GIVEN RECORDS below:

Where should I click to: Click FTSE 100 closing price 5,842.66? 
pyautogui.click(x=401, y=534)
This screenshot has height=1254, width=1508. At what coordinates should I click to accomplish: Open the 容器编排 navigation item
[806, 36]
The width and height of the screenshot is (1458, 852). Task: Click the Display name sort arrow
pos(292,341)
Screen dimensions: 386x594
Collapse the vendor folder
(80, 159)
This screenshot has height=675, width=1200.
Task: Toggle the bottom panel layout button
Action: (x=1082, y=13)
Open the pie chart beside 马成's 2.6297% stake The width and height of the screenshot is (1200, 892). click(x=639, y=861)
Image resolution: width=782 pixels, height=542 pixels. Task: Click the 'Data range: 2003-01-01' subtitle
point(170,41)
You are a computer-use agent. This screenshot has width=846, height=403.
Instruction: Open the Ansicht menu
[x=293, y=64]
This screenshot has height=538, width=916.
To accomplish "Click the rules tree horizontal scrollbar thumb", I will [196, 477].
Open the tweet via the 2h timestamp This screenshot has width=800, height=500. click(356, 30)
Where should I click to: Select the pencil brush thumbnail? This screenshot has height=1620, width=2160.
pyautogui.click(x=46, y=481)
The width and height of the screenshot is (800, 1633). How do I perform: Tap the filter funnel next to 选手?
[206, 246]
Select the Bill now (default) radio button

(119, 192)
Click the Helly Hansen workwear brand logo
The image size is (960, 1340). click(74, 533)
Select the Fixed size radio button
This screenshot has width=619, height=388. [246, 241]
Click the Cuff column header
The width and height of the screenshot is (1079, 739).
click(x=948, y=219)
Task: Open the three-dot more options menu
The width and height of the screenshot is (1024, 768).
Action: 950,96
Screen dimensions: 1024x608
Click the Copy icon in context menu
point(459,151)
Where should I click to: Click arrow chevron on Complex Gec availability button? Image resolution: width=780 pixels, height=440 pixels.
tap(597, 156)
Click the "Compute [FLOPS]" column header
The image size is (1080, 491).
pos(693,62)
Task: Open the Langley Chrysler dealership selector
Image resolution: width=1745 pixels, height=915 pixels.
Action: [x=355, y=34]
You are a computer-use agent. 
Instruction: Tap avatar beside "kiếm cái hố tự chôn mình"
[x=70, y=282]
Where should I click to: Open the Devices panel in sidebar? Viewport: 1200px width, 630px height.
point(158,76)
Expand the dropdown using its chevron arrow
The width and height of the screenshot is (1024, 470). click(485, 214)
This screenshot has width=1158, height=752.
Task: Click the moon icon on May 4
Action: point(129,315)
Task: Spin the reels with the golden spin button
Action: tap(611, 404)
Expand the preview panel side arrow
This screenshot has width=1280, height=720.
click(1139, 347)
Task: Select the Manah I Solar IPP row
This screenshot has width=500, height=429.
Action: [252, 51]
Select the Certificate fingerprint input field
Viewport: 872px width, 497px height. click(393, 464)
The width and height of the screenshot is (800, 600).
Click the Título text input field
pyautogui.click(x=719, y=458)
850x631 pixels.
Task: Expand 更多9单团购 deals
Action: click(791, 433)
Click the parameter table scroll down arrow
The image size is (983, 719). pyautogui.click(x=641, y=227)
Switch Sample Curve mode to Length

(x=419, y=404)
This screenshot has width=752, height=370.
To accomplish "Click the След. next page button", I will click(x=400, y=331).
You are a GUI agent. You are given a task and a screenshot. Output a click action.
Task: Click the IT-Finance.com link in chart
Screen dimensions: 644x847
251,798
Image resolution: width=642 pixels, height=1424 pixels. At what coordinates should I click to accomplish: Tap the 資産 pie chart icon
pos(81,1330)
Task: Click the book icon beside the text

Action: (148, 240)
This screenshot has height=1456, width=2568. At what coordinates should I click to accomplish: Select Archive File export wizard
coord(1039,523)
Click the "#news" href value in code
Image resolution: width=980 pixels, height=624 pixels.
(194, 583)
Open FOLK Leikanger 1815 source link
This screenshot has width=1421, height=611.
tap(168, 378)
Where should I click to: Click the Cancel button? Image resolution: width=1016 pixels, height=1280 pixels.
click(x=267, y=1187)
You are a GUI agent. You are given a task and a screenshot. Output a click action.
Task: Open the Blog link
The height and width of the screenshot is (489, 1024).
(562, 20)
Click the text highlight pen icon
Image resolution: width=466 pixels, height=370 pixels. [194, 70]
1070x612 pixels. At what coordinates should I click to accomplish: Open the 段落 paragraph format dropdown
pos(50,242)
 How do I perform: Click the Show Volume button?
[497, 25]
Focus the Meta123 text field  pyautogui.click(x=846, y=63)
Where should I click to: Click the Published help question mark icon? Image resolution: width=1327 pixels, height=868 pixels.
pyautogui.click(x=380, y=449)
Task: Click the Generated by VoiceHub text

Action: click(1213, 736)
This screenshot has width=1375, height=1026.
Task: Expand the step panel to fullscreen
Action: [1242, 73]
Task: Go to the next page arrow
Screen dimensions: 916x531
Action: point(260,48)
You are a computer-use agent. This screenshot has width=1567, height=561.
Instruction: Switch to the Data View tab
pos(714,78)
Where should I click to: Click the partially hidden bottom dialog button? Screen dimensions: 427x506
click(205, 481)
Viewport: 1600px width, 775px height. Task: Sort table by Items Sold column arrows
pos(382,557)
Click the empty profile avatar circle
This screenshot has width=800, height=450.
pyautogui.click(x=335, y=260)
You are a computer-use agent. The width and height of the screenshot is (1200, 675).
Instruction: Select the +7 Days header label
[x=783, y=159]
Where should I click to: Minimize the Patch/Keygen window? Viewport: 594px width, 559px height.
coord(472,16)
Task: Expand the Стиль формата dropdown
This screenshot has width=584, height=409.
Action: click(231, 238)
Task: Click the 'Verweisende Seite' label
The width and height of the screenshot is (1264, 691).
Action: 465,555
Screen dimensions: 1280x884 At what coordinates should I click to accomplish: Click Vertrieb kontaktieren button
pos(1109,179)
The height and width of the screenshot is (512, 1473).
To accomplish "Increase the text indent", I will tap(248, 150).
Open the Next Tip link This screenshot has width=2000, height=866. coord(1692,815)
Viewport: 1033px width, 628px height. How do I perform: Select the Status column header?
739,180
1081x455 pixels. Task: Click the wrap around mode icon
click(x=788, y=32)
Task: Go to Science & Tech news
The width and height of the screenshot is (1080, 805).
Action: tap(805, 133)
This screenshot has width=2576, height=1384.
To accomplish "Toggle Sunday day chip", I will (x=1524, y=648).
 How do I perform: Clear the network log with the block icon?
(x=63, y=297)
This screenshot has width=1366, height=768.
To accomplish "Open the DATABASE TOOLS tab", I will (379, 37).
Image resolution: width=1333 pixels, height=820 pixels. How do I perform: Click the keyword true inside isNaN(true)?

End of GIVEN RECORDS.

§ YOUR ASSIGNMENT: Return the listing above exactly, line for line.

§ RESULT OF THIS TASK:
Where should I click to: Click FTSE 100 closing price 5,842.66? 
pyautogui.click(x=401, y=534)
This screenshot has height=1254, width=1508. At what coordinates should I click to accomplish: Open the 容器编排 navigation item
[806, 36]
The width and height of the screenshot is (1458, 852). Task: Click the Display name sort arrow
pos(292,341)
Screen dimensions: 386x594
Collapse the vendor folder
(80, 159)
This screenshot has height=675, width=1200.
Task: Toggle the bottom panel layout button
Action: (x=1082, y=13)
Open the pie chart beside 马成's 2.6297% stake The width and height of the screenshot is (1200, 892). click(x=639, y=861)
Image resolution: width=782 pixels, height=542 pixels. Task: Click the 'Data range: 2003-01-01' subtitle
point(170,41)
You are a computer-use agent. This screenshot has width=846, height=403.
Instruction: Open the Ansicht menu
[x=293, y=64]
This screenshot has height=538, width=916.
To accomplish "Click the rules tree horizontal scrollbar thumb", I will [196, 477].
Open the tweet via the 2h timestamp This screenshot has width=800, height=500. click(356, 30)
Where should I click to: Select the pencil brush thumbnail? This screenshot has height=1620, width=2160.
pyautogui.click(x=46, y=481)
The width and height of the screenshot is (800, 1633). How do I perform: Tap the filter funnel next to 选手?
[206, 246]
Select the Bill now (default) radio button

(119, 192)
Click the Helly Hansen workwear brand logo
The image size is (960, 1340). click(74, 533)
Select the Fixed size radio button
This screenshot has width=619, height=388. [246, 241]
Click the Cuff column header
The width and height of the screenshot is (1079, 739).
click(x=948, y=219)
Task: Open the three-dot more options menu
The width and height of the screenshot is (1024, 768).
Action: 950,96
Screen dimensions: 1024x608
Click the Copy icon in context menu
point(459,151)
Where should I click to: Click arrow chevron on Complex Gec availability button? Image resolution: width=780 pixels, height=440 pixels.
tap(597, 156)
Click the "Compute [FLOPS]" column header
The image size is (1080, 491).
pos(693,62)
Task: Open the Langley Chrysler dealership selector
Image resolution: width=1745 pixels, height=915 pixels.
Action: [x=355, y=34]
You are a computer-use agent. 
Instruction: Tap avatar beside "kiếm cái hố tự chôn mình"
[x=70, y=282]
Where should I click to: Open the Devices panel in sidebar? Viewport: 1200px width, 630px height.
point(158,76)
Expand the dropdown using its chevron arrow
The width and height of the screenshot is (1024, 470). click(485, 214)
This screenshot has width=1158, height=752.
Task: Click the moon icon on May 4
Action: point(129,315)
Task: Spin the reels with the golden spin button
Action: tap(611, 404)
Expand the preview panel side arrow
This screenshot has width=1280, height=720.
click(1139, 347)
Task: Select the Manah I Solar IPP row
This screenshot has width=500, height=429.
Action: [252, 51]
Select the Certificate fingerprint input field
Viewport: 872px width, 497px height. click(393, 464)
The width and height of the screenshot is (800, 600).
Click the Título text input field
pyautogui.click(x=719, y=458)
850x631 pixels.
Task: Expand 更多9单团购 deals
Action: click(791, 433)
Click the parameter table scroll down arrow
The image size is (983, 719). pyautogui.click(x=641, y=227)
Switch Sample Curve mode to Length

(x=419, y=404)
This screenshot has width=752, height=370.
To accomplish "Click the След. next page button", I will click(x=400, y=331).
You are a GUI agent. You are given a task and a screenshot. Output a click action.
Task: Click the IT-Finance.com link in chart
Screen dimensions: 644x847
251,798
Image resolution: width=642 pixels, height=1424 pixels. At what coordinates should I click to accomplish: Tap the 資産 pie chart icon
pos(81,1330)
Task: Click the book icon beside the text

Action: (148, 240)
This screenshot has height=1456, width=2568. At what coordinates should I click to accomplish: Select Archive File export wizard
coord(1039,523)
Click the "#news" href value in code
Image resolution: width=980 pixels, height=624 pixels.
(194, 583)
Open FOLK Leikanger 1815 source link
This screenshot has width=1421, height=611.
tap(168, 378)
Where should I click to: Click the Cancel button? Image resolution: width=1016 pixels, height=1280 pixels.
click(x=267, y=1187)
You are a GUI agent. You are given a task and a screenshot. Output a click action.
Task: Open the Blog link
The height and width of the screenshot is (489, 1024).
(562, 20)
Click the text highlight pen icon
Image resolution: width=466 pixels, height=370 pixels. [194, 70]
1070x612 pixels. At what coordinates should I click to accomplish: Open the 段落 paragraph format dropdown
pos(50,242)
 How do I perform: Click the Show Volume button?
[497, 25]
Focus the Meta123 text field  pyautogui.click(x=846, y=63)
Where should I click to: Click the Published help question mark icon? Image resolution: width=1327 pixels, height=868 pixels.
pyautogui.click(x=380, y=449)
Task: Click the Generated by VoiceHub text

Action: click(1213, 736)
This screenshot has width=1375, height=1026.
Task: Expand the step panel to fullscreen
Action: [1242, 73]
Task: Go to the next page arrow
Screen dimensions: 916x531
Action: point(260,48)
You are a computer-use agent. This screenshot has width=1567, height=561.
Instruction: Switch to the Data View tab
pos(714,78)
Where should I click to: Click the partially hidden bottom dialog button? Screen dimensions: 427x506
click(205, 481)
Viewport: 1600px width, 775px height. Task: Sort table by Items Sold column arrows
pos(382,557)
Click the empty profile avatar circle
This screenshot has width=800, height=450.
pyautogui.click(x=335, y=260)
You are a computer-use agent. The width and height of the screenshot is (1200, 675).
Instruction: Select the +7 Days header label
[x=783, y=159]
Where should I click to: Minimize the Patch/Keygen window? Viewport: 594px width, 559px height.
coord(472,16)
Task: Expand the Стиль формата dropdown
This screenshot has width=584, height=409.
Action: click(231, 238)
Task: Click the 'Verweisende Seite' label
The width and height of the screenshot is (1264, 691).
Action: 465,555
Screen dimensions: 1280x884 At what coordinates should I click to accomplish: Click Vertrieb kontaktieren button
pos(1109,179)
The height and width of the screenshot is (512, 1473).
To accomplish "Increase the text indent", I will tap(248, 150).
Open the Next Tip link This screenshot has width=2000, height=866. coord(1692,815)
Viewport: 1033px width, 628px height. How do I perform: Select the Status column header?
739,180
1081x455 pixels. Task: Click the wrap around mode icon
click(x=788, y=32)
Task: Go to Science & Tech news
The width and height of the screenshot is (1080, 805).
Action: tap(805, 133)
This screenshot has width=2576, height=1384.
To accomplish "Toggle Sunday day chip", I will (x=1524, y=648).
 How do I perform: Clear the network log with the block icon?
(x=63, y=297)
This screenshot has width=1366, height=768.
To accomplish "Open the DATABASE TOOLS tab", I will (379, 37).
Image resolution: width=1333 pixels, height=820 pixels. How do I perform: Click the keyword true inside isNaN(true)?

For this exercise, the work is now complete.